Kaki seorang wanita terulur begitu saja ketika aku berjalan dan mengakibatkan aku terjatuh dengan rok yang sedikit tersingkap. Kudengar para pria kini kembali bersiul, dengan cepat aku membetulkan rokku.
“Ada apa ini ribut-ribut?” aku terhenyak. Suara Bayu Putra Dirgantara tiba-tiba mengudara di ruangan.
Bayu Putra Dirgantara. Anak sulung keluarga Dirgantara. Kakak tiriku. Sekaligus..
Cinta Pertamaku.
Tatapan kami bertemu. Namun Bayu memutus kontak mata kami terlebih dahulu. Entah apa yang ada dalam benaknya melihat posisiku saat ini.
“Rinata, kembali ke kursimu!” titahnya melanjutkan. Aku bergegas berdiri dan kembali ke mejaku. Terbiasa dengan sikap dinginnya padaku. Tak beberapa lama kemudian jejeran dewan direksi memasuki ruangan tim marketing untuk memberikan briefing.
Setelah briefing berakhir, satu per satu karyawan kembali ke bilik kerja mereka masing-masing, tidak terkecuali aku.
“Rinata!” Bayu lagi-lagi memanggilku. Suara baritone-nya terdengar sedikit serak, “Kemasi barang-barangmu dan ikuti aku!” aku terdiam beberapa saat untuk mencerna maksud ucapannya.
Suara percakapan manusia-manusia di ruangan kembali terdengar.
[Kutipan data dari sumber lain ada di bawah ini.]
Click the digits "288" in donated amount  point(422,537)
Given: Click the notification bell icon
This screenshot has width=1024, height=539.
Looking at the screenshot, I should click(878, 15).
Bayu kembali melanjutkan, “Sasa bantu Rinata berkemas.”
“Baik, Pak!”
Selang tak berapa lama, gadis bernama Sasa itu mengarahkanku untuk mengikuti Bayu dan membantuku membawa barang-barangku dalam dus-dus kotak besar.
“Duduk!” perintah Bayu padaku sambil menunjuk pada sebuah sofa hitam di depan meja kerjanya. “Kerjakan di sini dan jika kau sudah selesai, kau bisa memberikannya pada Sasa, sekretarisku. Selebihnya dia yang akan mengurusnya dan jika ada pekerjaan lainnya untukmu, dia yang akan memberikannya langsung kepadamu, kau mengerti?” aku mengangguk walaupun sejujurnya aku masih berusaha membaca situasiku saat ini. Aku masih tak berkutik dalam beberapa menit saat Bayu kembali duduk dan berkutat dengan berkas-berkas yang telah ditinggalkan para dewan direksi di mejanya. Aku di ruangan Bayu. Mengerjakan tugasku sebagai seorang staff marketing biasa. Aku di ruangan Bayu dan ia adalah boss-ku. Aku di ruangan Bayu dan ia menyuruhku untuk tinggal dan mengerjakan seluruh pekerjaanku di ruangannya. Aku di ruangan Bayu dan ia adalah cinta pertamaku!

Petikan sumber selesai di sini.